--- Your task ---
Every entry must be given again exactly as it is written.

--- Pixel coordinate grounding data ---
= = = = = = =

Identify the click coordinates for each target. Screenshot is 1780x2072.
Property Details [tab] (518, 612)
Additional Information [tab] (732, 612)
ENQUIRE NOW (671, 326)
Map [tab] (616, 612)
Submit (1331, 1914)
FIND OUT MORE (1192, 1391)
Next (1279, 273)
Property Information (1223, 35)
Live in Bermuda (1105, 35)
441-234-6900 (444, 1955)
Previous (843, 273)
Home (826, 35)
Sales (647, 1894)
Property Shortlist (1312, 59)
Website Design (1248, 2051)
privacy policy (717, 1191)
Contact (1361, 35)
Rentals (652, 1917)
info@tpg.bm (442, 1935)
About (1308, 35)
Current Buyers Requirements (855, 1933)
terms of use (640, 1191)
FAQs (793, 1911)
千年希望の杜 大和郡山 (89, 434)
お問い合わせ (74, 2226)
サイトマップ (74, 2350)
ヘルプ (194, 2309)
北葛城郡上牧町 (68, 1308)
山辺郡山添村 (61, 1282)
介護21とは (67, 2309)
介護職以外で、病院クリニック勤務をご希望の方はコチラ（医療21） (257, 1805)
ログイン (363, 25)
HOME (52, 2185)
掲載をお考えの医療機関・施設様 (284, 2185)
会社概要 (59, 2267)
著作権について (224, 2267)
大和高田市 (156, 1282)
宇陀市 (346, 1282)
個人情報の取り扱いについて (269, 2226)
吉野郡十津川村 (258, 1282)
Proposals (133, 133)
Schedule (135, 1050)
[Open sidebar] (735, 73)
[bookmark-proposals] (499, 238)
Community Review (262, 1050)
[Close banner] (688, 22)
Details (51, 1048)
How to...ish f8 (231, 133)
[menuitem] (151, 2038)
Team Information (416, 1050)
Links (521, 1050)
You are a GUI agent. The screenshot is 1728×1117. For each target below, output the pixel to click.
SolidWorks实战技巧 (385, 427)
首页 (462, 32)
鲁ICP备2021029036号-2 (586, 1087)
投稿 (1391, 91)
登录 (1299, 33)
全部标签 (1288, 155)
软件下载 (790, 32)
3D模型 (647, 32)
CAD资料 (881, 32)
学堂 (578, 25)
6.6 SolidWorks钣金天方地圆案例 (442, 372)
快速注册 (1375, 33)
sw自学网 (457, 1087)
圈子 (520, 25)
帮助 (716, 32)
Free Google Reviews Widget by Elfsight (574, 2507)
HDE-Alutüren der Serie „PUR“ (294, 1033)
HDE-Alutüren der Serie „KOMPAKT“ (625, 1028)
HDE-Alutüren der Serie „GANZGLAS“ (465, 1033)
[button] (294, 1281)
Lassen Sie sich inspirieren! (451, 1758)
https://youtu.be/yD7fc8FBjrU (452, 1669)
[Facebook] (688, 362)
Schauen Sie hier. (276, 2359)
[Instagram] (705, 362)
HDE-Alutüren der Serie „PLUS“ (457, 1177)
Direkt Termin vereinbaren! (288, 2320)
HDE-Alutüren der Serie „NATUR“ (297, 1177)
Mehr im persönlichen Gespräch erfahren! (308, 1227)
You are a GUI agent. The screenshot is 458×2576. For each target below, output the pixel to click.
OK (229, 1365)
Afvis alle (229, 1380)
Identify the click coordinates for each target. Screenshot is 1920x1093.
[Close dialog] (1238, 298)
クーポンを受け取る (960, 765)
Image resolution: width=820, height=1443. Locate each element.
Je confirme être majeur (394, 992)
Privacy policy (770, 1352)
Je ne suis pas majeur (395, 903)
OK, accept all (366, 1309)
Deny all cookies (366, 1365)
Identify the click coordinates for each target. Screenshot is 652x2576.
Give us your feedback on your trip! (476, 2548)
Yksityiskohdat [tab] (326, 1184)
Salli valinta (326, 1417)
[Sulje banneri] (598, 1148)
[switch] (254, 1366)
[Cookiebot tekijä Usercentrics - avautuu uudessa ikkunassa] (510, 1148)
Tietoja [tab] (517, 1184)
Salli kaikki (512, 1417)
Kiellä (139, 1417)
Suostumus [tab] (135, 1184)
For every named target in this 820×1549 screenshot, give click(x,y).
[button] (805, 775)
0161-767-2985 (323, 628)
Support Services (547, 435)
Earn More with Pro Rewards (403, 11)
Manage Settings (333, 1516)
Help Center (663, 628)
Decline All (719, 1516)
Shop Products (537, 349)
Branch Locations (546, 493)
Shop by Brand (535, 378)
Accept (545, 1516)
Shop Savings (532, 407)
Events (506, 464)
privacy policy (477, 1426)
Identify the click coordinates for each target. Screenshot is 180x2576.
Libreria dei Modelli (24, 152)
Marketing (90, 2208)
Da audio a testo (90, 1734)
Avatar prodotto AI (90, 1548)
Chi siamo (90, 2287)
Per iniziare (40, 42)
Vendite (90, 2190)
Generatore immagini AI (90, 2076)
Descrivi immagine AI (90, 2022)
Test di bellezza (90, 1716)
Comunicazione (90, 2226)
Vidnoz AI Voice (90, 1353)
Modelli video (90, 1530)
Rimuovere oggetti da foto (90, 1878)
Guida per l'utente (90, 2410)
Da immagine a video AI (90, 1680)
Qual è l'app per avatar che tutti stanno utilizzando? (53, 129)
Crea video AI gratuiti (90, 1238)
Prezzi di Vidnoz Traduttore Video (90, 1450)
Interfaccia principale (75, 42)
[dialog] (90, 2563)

= = = = = = =

--- Solution ---
Identify the click coordinates for each target. Screenshot is 1780x2072.
Property Details [tab] (518, 612)
Additional Information [tab] (732, 612)
ENQUIRE NOW (671, 326)
Map [tab] (616, 612)
Submit (1331, 1914)
FIND OUT MORE (1192, 1391)
Next (1279, 273)
Property Information (1223, 35)
Live in Bermuda (1105, 35)
441-234-6900 (444, 1955)
Previous (843, 273)
Home (826, 35)
Sales (647, 1894)
Property Shortlist (1312, 59)
Website Design (1248, 2051)
privacy policy (717, 1191)
Contact (1361, 35)
Rentals (652, 1917)
info@tpg.bm (442, 1935)
About (1308, 35)
Current Buyers Requirements (855, 1933)
terms of use (640, 1191)
FAQs (793, 1911)
千年希望の杜 大和郡山 (89, 434)
お問い合わせ (74, 2226)
サイトマップ (74, 2350)
ヘルプ (194, 2309)
北葛城郡上牧町 (68, 1308)
山辺郡山添村 (61, 1282)
介護21とは (67, 2309)
介護職以外で、病院クリニック勤務をご希望の方はコチラ（医療21） (257, 1805)
ログイン (363, 25)
HOME (52, 2185)
掲載をお考えの医療機関・施設様 (284, 2185)
会社概要 (59, 2267)
著作権について (224, 2267)
大和高田市 (156, 1282)
宇陀市 (346, 1282)
個人情報の取り扱いについて (269, 2226)
吉野郡十津川村 (258, 1282)
Proposals (133, 133)
Schedule (135, 1050)
[Open sidebar] (735, 73)
[bookmark-proposals] (499, 238)
Community Review (262, 1050)
[Close banner] (688, 22)
Details (51, 1048)
How to...ish f8 (231, 133)
[menuitem] (151, 2038)
Team Information (416, 1050)
Links (521, 1050)
You are a GUI agent. The screenshot is 1728×1117. For each target below, output the pixel to click.
SolidWorks实战技巧 (385, 427)
首页 (462, 32)
鲁ICP备2021029036号-2 (586, 1087)
投稿 (1391, 91)
登录 (1299, 33)
全部标签 (1288, 155)
软件下载 (790, 32)
3D模型 (647, 32)
CAD资料 (881, 32)
学堂 (578, 25)
6.6 SolidWorks钣金天方地圆案例 (442, 372)
快速注册 (1375, 33)
sw自学网 (457, 1087)
圈子 (520, 25)
帮助 (716, 32)
Free Google Reviews Widget by Elfsight (574, 2507)
HDE-Alutüren der Serie „PUR“ (294, 1033)
HDE-Alutüren der Serie „KOMPAKT“ (625, 1028)
HDE-Alutüren der Serie „GANZGLAS“ (465, 1033)
[button] (294, 1281)
Lassen Sie sich inspirieren! (451, 1758)
https://youtu.be/yD7fc8FBjrU (452, 1669)
[Facebook] (688, 362)
Schauen Sie hier. (276, 2359)
[Instagram] (705, 362)
HDE-Alutüren der Serie „PLUS“ (457, 1177)
Direkt Termin vereinbaren! (288, 2320)
HDE-Alutüren der Serie „NATUR“ (297, 1177)
Mehr im persönlichen Gespräch erfahren! (308, 1227)
You are a GUI agent. The screenshot is 458×2576. For each target below, output the pixel to click.
OK (229, 1365)
Afvis alle (229, 1380)
Identify the click coordinates for each target. Screenshot is 1920x1093.
[Close dialog] (1238, 298)
クーポンを受け取る (960, 765)
Image resolution: width=820, height=1443. Locate each element.
Je confirme être majeur (394, 992)
Privacy policy (770, 1352)
Je ne suis pas majeur (395, 903)
OK, accept all (366, 1309)
Deny all cookies (366, 1365)
Identify the click coordinates for each target. Screenshot is 652x2576.
Give us your feedback on your trip! (476, 2548)
Yksityiskohdat [tab] (326, 1184)
Salli valinta (326, 1417)
[Sulje banneri] (598, 1148)
[switch] (254, 1366)
[Cookiebot tekijä Usercentrics - avautuu uudessa ikkunassa] (510, 1148)
Tietoja [tab] (517, 1184)
Salli kaikki (512, 1417)
Kiellä (139, 1417)
Suostumus [tab] (135, 1184)
For every named target in this 820×1549 screenshot, give click(x,y).
[button] (805, 775)
0161-767-2985 (323, 628)
Support Services (547, 435)
Earn More with Pro Rewards (403, 11)
Manage Settings (333, 1516)
Help Center (663, 628)
Decline All (719, 1516)
Shop Products (537, 349)
Branch Locations (546, 493)
Shop by Brand (535, 378)
Accept (545, 1516)
Shop Savings (532, 407)
Events (506, 464)
privacy policy (477, 1426)
Identify the click coordinates for each target. Screenshot is 180x2576.
Libreria dei Modelli (24, 152)
Marketing (90, 2208)
Da audio a testo (90, 1734)
Avatar prodotto AI (90, 1548)
Chi siamo (90, 2287)
Per iniziare (40, 42)
Vendite (90, 2190)
Generatore immagini AI (90, 2076)
Descrivi immagine AI (90, 2022)
Test di bellezza (90, 1716)
Comunicazione (90, 2226)
Vidnoz AI Voice (90, 1353)
Modelli video (90, 1530)
Rimuovere oggetti da foto (90, 1878)
Guida per l'utente (90, 2410)
Da immagine a video AI (90, 1680)
Qual è l'app per avatar che tutti stanno utilizzando? (53, 129)
Crea video AI gratuiti (90, 1238)
Prezzi di Vidnoz Traduttore Video (90, 1450)
Interfaccia principale (75, 42)
[dialog] (90, 2563)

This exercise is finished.